Several Turtle Creek 1 homeowners have tried to get sewer and water access to the neighborhood, formerly of Austin Township, since 2013.
Of the 28 properties in question, 16 are deemed eminent public health threats due to poor sewer systems, while another 10 properties have non-compliant sewer systems under county and state guidelines.
The council formally approved the annex in late 2013, and work went under way to hook those residents up to the city’s sewer and water grid.

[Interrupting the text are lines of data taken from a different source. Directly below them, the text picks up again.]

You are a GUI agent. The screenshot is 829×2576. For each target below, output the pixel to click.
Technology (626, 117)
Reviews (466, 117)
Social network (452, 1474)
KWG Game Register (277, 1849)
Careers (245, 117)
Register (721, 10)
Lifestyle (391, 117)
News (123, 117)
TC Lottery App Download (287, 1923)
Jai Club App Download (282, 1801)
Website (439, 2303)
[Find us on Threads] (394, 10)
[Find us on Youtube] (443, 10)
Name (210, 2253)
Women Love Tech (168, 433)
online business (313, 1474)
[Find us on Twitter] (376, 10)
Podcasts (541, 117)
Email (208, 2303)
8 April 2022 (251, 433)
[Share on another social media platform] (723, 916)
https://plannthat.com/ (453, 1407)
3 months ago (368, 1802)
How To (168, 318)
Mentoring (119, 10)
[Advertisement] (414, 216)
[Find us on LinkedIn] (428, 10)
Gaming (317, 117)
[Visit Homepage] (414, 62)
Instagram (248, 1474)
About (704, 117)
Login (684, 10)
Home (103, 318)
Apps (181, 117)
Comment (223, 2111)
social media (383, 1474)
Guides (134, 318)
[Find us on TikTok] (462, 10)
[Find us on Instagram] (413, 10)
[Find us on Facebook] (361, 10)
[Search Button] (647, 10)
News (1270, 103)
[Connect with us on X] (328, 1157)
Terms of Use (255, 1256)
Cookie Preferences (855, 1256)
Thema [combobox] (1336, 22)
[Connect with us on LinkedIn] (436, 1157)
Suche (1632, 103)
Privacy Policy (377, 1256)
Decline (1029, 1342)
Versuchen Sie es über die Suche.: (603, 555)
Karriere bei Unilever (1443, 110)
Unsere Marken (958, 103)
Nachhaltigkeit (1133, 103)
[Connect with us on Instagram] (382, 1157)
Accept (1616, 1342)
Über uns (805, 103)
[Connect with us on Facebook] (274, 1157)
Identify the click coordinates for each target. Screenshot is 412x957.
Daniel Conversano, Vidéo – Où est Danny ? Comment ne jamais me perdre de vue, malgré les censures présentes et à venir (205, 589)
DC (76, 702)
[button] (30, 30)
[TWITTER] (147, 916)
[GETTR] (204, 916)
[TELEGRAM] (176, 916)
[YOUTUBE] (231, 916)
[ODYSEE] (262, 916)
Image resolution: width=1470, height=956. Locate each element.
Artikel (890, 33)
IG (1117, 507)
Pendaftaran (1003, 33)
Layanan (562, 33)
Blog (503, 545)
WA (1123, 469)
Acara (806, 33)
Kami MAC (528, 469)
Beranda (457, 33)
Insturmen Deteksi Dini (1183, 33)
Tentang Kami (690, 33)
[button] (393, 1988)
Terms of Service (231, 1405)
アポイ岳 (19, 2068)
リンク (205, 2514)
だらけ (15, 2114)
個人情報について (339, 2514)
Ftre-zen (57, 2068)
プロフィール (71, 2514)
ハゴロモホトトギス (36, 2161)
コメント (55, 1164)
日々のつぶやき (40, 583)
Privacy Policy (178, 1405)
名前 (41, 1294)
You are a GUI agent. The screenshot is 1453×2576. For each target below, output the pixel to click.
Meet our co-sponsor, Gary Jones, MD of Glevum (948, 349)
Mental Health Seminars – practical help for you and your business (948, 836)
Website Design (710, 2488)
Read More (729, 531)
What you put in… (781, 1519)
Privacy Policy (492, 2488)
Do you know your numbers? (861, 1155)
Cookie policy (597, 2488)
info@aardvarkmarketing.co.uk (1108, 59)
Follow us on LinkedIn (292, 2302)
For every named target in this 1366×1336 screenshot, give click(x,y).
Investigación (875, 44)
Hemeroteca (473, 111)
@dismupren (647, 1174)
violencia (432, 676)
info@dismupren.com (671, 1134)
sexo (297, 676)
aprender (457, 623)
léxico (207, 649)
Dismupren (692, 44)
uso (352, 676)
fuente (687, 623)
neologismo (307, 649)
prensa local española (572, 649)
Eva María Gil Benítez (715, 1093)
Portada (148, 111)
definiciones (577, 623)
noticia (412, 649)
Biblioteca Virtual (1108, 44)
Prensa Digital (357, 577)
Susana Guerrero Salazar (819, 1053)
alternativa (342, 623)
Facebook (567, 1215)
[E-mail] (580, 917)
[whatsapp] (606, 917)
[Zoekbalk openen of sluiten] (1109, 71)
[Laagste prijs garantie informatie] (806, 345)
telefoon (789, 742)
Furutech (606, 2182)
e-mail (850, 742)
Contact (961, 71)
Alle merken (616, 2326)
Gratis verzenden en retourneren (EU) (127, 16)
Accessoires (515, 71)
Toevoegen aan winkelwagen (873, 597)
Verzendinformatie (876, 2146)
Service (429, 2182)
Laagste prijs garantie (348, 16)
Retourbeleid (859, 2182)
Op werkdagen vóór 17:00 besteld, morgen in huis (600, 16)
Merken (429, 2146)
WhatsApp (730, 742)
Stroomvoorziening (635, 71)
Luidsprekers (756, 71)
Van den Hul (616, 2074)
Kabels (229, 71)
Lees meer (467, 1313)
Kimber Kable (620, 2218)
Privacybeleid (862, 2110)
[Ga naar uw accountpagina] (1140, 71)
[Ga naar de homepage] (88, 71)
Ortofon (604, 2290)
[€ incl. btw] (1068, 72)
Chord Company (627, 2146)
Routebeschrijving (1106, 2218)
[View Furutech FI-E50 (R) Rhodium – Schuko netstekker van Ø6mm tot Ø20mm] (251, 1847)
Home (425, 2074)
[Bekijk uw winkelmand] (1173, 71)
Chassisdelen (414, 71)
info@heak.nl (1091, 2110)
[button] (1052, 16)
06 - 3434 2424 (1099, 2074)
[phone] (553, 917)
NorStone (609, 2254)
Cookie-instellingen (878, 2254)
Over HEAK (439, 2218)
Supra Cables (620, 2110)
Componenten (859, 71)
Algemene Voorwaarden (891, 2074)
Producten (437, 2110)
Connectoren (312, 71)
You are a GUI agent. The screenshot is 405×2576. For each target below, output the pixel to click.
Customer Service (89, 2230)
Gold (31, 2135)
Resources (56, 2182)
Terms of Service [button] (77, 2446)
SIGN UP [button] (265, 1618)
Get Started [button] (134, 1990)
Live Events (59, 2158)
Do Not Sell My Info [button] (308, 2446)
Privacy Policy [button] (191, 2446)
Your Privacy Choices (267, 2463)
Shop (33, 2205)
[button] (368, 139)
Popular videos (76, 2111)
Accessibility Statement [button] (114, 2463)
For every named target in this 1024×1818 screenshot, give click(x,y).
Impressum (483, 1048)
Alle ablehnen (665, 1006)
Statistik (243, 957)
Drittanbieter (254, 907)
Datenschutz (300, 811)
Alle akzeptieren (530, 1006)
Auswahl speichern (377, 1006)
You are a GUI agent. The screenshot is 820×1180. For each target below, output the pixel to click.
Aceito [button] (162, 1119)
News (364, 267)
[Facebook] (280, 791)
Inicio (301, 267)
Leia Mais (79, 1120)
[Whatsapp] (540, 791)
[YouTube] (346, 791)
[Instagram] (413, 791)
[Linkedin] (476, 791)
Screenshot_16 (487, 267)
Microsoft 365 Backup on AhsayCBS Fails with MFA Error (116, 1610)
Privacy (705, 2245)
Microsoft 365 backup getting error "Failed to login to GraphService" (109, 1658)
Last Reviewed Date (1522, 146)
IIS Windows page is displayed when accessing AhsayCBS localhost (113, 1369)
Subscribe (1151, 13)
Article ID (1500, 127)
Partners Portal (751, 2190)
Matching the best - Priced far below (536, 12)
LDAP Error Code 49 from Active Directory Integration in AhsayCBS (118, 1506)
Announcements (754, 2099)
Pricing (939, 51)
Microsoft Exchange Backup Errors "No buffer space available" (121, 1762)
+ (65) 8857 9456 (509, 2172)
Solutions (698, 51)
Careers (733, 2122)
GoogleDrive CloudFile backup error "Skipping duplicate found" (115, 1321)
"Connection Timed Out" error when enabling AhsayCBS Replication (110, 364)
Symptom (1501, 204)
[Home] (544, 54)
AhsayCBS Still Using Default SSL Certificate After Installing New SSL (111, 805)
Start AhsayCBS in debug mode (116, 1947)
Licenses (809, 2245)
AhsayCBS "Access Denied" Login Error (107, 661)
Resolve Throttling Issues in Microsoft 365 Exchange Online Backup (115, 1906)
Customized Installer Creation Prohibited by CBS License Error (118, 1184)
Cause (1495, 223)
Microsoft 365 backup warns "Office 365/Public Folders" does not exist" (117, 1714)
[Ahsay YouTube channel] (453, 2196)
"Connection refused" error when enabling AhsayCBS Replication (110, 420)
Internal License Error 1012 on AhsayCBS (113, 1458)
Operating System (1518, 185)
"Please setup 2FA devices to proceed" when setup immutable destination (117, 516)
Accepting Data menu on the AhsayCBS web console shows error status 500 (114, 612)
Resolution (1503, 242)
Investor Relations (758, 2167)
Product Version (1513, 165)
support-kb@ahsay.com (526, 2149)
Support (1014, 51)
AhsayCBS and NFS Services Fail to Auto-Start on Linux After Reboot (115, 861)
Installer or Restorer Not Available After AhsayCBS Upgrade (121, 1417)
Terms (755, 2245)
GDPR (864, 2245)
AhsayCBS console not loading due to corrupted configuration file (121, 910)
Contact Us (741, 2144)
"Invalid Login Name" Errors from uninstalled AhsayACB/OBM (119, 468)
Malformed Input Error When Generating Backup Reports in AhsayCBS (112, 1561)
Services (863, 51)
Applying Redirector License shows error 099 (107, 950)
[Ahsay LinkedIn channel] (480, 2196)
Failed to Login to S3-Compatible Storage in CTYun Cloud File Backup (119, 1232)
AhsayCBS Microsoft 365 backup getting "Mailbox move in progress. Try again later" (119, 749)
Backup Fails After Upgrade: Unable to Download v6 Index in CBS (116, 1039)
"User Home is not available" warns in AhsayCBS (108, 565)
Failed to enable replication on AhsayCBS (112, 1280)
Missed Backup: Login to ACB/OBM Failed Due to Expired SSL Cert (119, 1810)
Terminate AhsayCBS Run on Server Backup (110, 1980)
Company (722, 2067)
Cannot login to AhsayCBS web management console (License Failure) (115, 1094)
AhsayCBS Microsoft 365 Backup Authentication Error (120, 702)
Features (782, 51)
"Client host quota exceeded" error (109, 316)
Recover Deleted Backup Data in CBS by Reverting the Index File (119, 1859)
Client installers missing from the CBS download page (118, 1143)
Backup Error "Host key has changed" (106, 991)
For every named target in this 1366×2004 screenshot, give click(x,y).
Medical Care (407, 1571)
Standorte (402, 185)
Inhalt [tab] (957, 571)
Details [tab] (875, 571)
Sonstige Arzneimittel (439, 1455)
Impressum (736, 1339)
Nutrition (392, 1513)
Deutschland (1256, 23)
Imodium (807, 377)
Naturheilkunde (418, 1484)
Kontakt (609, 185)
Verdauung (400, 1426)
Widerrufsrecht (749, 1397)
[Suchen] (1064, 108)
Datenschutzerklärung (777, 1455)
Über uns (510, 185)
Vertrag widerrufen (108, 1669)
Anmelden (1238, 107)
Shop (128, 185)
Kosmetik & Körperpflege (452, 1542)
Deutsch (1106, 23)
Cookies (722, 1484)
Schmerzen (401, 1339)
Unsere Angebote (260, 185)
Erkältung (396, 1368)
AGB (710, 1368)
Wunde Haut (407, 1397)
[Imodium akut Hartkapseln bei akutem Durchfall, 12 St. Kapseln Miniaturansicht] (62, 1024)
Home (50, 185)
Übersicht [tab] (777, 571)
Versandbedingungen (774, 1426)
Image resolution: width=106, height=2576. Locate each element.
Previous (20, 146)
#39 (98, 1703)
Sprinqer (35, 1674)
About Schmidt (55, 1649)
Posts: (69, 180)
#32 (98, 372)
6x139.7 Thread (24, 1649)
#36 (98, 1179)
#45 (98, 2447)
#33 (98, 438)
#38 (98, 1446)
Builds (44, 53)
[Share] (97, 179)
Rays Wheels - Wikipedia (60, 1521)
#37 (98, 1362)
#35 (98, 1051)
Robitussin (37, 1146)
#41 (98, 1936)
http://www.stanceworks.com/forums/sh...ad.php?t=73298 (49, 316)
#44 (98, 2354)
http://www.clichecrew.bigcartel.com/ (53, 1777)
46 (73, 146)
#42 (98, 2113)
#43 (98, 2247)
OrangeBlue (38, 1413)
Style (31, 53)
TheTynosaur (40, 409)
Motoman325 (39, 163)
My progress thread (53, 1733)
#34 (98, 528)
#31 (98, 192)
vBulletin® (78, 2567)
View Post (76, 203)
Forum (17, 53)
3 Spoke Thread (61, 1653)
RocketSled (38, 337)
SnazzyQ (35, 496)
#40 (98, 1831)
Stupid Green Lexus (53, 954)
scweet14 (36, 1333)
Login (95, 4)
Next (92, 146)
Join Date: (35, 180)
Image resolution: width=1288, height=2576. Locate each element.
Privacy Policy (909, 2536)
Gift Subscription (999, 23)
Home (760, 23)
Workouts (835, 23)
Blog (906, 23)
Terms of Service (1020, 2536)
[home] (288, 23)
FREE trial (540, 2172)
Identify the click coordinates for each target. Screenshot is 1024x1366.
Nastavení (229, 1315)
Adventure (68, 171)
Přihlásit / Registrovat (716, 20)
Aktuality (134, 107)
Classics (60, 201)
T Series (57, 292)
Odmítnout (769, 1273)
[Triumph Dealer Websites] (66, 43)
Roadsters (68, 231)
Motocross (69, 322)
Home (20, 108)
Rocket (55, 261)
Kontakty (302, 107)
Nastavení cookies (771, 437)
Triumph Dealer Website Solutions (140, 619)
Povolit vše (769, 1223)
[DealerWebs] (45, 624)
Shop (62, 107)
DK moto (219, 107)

Public Works Director Steven Lang gave a presentation on the Turtle Creek 1 projects last year, showing the sewer hookup would cost about $22,900 per property for the sewer project, and about $9,500 to install the water main in the neighborhood. The project could include a potential street paving project for about $4,600 and a water service hookup for about $1,500, should residents wish to have that included.
Yet after consulting with Austin Utilities, city officials found the cost to complete those projects would rise.
That didn’t deter many residents from continuing to pursue the project. Larry Ashley told the council he and his wife have very poor water from their well and need to use other water sources for things as basic as laundry.
“Those of us that have got bad water now, we’re dead,” he said.
Yet property owner Brad Anderson, whose home is currently compliant, objected to both projects as his systems work well on their own.
“My water is just fine,” he said.
City officials secured $461,000 from a Point Source Implementation Grant, as well as another $98,000 to help bring costs down after project bids came in much higher than anticipated.
City staff are also giving Turtle Creek 1 residents a little more leeway when it comes to hooking up to the city’s systems. Residents can either pay the assessment cost for planned sewer work all at once, over the next 15 years, or wait to hook up to the sewer system.
The two homes with compliant sewer systems can apply for waivers every three years moving forward before hooking up to the city.
City staff are using an assessment model with Turtle Creek 1 residents rather than its recently designed sewer access fee charge as the city began working on the project before the fee was in place.